Stored records
※ ※ ※

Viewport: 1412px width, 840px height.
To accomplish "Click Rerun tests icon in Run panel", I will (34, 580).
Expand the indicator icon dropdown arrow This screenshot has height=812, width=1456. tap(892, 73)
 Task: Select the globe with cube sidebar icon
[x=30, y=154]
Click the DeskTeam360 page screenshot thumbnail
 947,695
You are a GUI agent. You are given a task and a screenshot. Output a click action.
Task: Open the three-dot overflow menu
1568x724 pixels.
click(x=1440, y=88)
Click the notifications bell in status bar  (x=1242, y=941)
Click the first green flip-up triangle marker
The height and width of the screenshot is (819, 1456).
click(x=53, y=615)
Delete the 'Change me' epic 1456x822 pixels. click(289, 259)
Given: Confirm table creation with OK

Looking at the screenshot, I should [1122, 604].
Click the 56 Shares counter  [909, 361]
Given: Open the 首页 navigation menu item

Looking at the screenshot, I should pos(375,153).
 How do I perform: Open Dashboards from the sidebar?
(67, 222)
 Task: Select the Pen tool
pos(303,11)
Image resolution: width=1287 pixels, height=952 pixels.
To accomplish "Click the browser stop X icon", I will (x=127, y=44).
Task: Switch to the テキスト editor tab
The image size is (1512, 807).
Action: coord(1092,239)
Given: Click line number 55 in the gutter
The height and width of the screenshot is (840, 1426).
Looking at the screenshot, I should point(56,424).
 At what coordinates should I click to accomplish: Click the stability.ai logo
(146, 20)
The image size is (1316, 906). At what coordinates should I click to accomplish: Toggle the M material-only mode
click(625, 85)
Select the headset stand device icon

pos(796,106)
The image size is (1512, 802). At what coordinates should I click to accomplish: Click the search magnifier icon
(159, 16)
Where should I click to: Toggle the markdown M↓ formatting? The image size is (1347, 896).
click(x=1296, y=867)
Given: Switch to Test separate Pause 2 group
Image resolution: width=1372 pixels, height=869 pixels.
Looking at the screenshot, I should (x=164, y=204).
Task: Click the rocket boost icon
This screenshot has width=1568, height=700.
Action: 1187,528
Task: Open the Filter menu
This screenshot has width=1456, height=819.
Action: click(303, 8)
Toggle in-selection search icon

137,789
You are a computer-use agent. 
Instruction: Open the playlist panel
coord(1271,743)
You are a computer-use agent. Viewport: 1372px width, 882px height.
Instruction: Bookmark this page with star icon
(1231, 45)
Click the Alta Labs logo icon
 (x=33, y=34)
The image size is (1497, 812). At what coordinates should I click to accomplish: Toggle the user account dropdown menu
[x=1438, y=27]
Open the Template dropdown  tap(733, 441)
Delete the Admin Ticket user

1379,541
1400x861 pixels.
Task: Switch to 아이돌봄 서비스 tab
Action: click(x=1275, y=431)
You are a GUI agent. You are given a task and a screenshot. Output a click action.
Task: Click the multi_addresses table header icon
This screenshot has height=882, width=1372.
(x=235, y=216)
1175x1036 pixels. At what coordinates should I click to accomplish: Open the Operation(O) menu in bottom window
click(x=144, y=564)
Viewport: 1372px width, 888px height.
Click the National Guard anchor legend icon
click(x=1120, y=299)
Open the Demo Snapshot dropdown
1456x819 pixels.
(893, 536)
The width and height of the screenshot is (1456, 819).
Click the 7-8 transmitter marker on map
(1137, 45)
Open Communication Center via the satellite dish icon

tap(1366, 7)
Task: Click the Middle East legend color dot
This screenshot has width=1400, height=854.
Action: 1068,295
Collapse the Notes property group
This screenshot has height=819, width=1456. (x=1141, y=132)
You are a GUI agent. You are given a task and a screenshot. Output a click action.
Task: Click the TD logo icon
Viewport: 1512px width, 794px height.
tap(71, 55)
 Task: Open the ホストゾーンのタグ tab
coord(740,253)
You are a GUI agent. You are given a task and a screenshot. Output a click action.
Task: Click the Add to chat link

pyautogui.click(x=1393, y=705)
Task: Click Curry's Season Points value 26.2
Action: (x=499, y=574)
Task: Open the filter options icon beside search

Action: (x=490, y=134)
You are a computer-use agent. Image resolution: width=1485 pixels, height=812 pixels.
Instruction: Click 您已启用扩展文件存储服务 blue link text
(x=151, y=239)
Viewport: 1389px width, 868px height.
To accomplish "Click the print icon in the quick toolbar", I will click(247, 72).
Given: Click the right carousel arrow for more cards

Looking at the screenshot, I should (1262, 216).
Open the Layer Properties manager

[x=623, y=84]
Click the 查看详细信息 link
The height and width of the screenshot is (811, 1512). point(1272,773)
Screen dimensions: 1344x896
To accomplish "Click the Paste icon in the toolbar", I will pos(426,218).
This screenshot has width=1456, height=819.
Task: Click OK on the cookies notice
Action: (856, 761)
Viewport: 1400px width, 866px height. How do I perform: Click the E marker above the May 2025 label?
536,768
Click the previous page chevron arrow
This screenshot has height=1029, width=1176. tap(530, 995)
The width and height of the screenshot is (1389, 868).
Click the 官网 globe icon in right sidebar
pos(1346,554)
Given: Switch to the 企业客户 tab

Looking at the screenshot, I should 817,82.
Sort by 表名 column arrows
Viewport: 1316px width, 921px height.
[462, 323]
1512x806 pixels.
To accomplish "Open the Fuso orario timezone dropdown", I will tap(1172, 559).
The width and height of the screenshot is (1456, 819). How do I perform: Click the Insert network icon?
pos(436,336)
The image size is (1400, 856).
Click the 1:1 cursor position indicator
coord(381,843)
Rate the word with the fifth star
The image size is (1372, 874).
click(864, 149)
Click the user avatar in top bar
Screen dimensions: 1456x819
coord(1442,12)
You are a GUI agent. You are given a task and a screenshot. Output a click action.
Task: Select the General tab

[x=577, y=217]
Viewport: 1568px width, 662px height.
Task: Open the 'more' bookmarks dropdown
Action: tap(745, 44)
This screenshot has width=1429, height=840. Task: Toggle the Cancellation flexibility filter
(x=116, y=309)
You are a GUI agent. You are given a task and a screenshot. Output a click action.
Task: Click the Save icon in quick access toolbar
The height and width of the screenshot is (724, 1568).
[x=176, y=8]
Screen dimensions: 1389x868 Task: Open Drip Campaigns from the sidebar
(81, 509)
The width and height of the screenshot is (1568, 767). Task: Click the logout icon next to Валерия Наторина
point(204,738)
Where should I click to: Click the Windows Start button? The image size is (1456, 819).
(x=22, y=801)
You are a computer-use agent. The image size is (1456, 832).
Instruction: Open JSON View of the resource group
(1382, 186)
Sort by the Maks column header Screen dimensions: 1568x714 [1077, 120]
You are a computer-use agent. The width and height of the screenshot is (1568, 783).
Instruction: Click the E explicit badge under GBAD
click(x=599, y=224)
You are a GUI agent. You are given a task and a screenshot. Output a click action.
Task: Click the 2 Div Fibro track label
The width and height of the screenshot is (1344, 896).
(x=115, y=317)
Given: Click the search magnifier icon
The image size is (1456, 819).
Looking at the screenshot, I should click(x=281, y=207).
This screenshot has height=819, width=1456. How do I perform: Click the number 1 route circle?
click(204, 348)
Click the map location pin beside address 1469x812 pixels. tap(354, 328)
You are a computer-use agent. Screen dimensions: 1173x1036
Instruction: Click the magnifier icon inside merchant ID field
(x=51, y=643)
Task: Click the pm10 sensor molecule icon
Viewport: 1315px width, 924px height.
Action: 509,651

※ ※ ※

• [Requirement]:
Every line above in which the word "computer" is present must be copied into the answer.

• [Answer to this task]:
You are a computer-use agent. 
You are a computer-use agent. Viewport: 1372px width, 882px height.
You are a computer-use agent. Image resolution: width=1485 pixels, height=812 pixels.
You are a computer-use agent. The image size is (1456, 832).
You are a computer-use agent. The width and height of the screenshot is (1568, 783).
You are a computer-use agent. Screen dimensions: 1173x1036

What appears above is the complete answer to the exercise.